■ TASK OBJECTIVE
Give back all of the data exactly.

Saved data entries
-------
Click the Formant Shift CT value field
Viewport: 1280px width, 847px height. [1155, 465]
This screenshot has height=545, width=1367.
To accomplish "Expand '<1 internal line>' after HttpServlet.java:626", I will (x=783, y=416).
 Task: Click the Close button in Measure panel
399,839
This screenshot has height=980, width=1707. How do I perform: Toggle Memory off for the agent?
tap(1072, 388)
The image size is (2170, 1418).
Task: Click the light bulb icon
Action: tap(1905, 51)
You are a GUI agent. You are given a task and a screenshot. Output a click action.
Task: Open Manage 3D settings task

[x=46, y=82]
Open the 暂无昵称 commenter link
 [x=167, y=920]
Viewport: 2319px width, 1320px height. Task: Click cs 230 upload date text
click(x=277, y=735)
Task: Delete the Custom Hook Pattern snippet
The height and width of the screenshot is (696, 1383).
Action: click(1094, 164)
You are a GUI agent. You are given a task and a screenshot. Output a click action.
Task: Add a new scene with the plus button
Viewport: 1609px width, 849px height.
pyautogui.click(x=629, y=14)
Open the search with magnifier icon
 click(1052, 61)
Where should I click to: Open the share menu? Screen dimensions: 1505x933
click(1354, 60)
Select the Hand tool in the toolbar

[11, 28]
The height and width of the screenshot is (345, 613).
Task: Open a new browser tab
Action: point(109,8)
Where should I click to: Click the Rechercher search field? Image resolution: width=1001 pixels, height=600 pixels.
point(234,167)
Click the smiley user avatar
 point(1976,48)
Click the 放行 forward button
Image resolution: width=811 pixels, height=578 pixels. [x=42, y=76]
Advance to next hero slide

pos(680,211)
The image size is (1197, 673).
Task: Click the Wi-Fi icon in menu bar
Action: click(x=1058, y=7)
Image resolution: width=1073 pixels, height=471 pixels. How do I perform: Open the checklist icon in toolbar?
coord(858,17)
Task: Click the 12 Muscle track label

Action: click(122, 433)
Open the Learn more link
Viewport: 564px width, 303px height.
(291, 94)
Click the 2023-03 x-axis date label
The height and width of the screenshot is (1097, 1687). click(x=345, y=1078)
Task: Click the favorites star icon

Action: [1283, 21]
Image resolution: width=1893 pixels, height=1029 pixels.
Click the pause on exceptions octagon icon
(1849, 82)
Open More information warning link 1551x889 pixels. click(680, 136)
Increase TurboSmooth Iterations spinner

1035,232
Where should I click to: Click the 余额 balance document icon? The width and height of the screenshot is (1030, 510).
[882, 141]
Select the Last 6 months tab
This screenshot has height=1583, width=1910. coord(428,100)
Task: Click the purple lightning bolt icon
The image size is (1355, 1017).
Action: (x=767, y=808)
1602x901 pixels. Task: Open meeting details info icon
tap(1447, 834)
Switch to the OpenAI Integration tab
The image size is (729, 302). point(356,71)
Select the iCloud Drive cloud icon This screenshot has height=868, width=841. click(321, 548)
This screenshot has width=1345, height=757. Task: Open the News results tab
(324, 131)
-------
■ REPLY
Click the Formant Shift CT value field
Viewport: 1280px width, 847px height. [1155, 465]
This screenshot has height=545, width=1367.
To accomplish "Expand '<1 internal line>' after HttpServlet.java:626", I will (x=783, y=416).
 Task: Click the Close button in Measure panel
399,839
This screenshot has height=980, width=1707. How do I perform: Toggle Memory off for the agent?
tap(1072, 388)
The image size is (2170, 1418).
Task: Click the light bulb icon
Action: tap(1905, 51)
You are a GUI agent. You are given a task and a screenshot. Output a click action.
Task: Open Manage 3D settings task

[x=46, y=82]
Open the 暂无昵称 commenter link
 [x=167, y=920]
Viewport: 2319px width, 1320px height. Task: Click cs 230 upload date text
click(x=277, y=735)
Task: Delete the Custom Hook Pattern snippet
The height and width of the screenshot is (696, 1383).
Action: click(1094, 164)
You are a GUI agent. You are given a task and a screenshot. Output a click action.
Task: Add a new scene with the plus button
Viewport: 1609px width, 849px height.
pyautogui.click(x=629, y=14)
Open the search with magnifier icon
 click(1052, 61)
Where should I click to: Open the share menu? Screen dimensions: 1505x933
click(1354, 60)
Select the Hand tool in the toolbar

[11, 28]
The height and width of the screenshot is (345, 613).
Task: Open a new browser tab
Action: point(109,8)
Where should I click to: Click the Rechercher search field? Image resolution: width=1001 pixels, height=600 pixels.
point(234,167)
Click the smiley user avatar
 point(1976,48)
Click the 放行 forward button
Image resolution: width=811 pixels, height=578 pixels. [x=42, y=76]
Advance to next hero slide

pos(680,211)
The image size is (1197, 673).
Task: Click the Wi-Fi icon in menu bar
Action: click(x=1058, y=7)
Image resolution: width=1073 pixels, height=471 pixels. How do I perform: Open the checklist icon in toolbar?
coord(858,17)
Task: Click the 12 Muscle track label

Action: click(122, 433)
Open the Learn more link
Viewport: 564px width, 303px height.
(291, 94)
Click the 2023-03 x-axis date label
The height and width of the screenshot is (1097, 1687). click(x=345, y=1078)
Task: Click the favorites star icon

Action: [1283, 21]
Image resolution: width=1893 pixels, height=1029 pixels.
Click the pause on exceptions octagon icon
(1849, 82)
Open More information warning link 1551x889 pixels. click(680, 136)
Increase TurboSmooth Iterations spinner

1035,232
Where should I click to: Click the 余额 balance document icon? The width and height of the screenshot is (1030, 510).
[882, 141]
Select the Last 6 months tab
This screenshot has height=1583, width=1910. coord(428,100)
Task: Click the purple lightning bolt icon
The image size is (1355, 1017).
Action: (x=767, y=808)
1602x901 pixels. Task: Open meeting details info icon
tap(1447, 834)
Switch to the OpenAI Integration tab
The image size is (729, 302). point(356,71)
Select the iCloud Drive cloud icon This screenshot has height=868, width=841. click(321, 548)
This screenshot has width=1345, height=757. Task: Open the News results tab
(324, 131)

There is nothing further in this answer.